Männliches Engagement

2006 wurden 226 Beiträge von 131 AutorInnen eingereicht, darunter 19 Autoren. Als thematische Schwerpunkte zeichneten sich ab: Porträts starker Frauen, Familienpolitik, Islamismus und Prostitution. Dass ein genderbewusstes Schreiben schon lange keine reine Frauensache mehr ist, zeigt nicht nur der diesjährige Preisträger, sondern zeigen auch die 24 weiteren Beiträge von Journalisten.

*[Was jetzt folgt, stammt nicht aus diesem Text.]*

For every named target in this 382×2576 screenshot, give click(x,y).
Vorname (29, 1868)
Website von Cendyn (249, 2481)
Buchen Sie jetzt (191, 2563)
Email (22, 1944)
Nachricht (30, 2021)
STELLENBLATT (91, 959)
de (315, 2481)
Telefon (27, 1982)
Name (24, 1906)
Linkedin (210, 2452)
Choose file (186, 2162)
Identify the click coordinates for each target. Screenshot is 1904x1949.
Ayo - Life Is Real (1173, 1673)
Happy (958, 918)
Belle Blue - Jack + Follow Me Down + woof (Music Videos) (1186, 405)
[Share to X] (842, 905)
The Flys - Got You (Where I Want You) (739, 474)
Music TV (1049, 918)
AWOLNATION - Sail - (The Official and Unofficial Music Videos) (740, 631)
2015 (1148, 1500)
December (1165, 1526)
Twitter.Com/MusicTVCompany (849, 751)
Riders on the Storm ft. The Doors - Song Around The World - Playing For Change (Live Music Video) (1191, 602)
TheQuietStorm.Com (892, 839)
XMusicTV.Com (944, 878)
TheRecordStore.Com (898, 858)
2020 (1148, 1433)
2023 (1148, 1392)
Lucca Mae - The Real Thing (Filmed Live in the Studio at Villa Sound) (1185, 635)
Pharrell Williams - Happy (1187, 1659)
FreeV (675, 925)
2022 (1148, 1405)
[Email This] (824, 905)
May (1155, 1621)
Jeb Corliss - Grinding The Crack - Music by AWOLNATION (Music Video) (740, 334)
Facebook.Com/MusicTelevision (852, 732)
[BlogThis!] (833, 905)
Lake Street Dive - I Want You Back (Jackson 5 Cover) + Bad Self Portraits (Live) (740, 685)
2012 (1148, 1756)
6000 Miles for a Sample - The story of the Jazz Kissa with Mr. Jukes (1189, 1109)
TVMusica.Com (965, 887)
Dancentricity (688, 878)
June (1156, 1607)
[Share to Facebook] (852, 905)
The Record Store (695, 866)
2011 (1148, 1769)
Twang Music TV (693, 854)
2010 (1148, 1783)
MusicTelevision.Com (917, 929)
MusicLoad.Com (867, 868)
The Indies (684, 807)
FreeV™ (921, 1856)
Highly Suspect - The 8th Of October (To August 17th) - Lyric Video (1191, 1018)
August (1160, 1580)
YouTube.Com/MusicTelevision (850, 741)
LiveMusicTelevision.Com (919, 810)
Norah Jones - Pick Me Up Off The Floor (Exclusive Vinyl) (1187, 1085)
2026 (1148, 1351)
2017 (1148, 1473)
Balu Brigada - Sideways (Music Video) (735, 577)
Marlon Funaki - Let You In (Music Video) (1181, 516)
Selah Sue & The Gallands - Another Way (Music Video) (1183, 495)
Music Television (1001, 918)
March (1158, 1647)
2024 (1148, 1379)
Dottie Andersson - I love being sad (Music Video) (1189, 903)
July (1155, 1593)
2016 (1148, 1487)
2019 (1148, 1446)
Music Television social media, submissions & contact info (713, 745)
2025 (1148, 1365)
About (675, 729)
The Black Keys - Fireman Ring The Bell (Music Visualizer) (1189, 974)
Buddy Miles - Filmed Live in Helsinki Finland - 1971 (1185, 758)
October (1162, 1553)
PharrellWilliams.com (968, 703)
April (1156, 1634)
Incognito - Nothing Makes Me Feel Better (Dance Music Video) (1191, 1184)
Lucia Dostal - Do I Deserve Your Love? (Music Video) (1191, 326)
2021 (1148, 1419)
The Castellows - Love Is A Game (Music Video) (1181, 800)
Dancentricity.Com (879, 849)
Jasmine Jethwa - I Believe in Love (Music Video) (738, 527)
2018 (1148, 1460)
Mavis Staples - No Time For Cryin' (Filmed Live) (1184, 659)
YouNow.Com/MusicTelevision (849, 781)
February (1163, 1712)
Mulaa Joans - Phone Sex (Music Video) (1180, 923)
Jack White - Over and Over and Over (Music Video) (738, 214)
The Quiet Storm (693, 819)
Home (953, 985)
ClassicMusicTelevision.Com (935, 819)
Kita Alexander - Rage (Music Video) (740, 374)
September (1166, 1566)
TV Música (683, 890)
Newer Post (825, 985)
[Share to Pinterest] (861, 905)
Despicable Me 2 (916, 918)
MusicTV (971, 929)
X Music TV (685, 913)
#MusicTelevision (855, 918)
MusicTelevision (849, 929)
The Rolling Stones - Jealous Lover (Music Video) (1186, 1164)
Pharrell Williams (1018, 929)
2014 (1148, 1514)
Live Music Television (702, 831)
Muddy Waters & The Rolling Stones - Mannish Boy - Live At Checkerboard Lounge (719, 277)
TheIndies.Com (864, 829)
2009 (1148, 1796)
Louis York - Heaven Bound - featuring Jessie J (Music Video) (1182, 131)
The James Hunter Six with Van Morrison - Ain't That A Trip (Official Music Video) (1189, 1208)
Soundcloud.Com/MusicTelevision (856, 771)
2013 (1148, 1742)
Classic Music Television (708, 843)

Erstmals entschloss sich die Jury, auch einen "Förderpreis" zu vergeben, er geht an eine 22-jährige Journalistin.

PreisträgerInnen

  • 1. Preis (3.000 €): Heike Faller, "Haben wir die Emanzipation verspielt?", Die Zeit vom 20.4.2006
  • 2. Preis (2.000 €): Tina Hildebrandt, "Kein Mann, kein Kind, kein Hund" (Porträt Ute Vogt), Die Zeit vom 6.4.2006
  • 3. Preis (1.000 €): Fiona Ehlers, "Und ewig grüßt der Muezzin", Der Spiegel vom 23.1.2006
  • Förderpreis (500 €): Lara Fritzsche, "Meine Freundin Ana", Kölner Stadtanzeiger vom 22.8.2004
  • Männerpreis (1.000 €): Finn Canonica, "Mütter zweiter Klasse", Das Magazin/Schweiz vom 18.3.2006 (red)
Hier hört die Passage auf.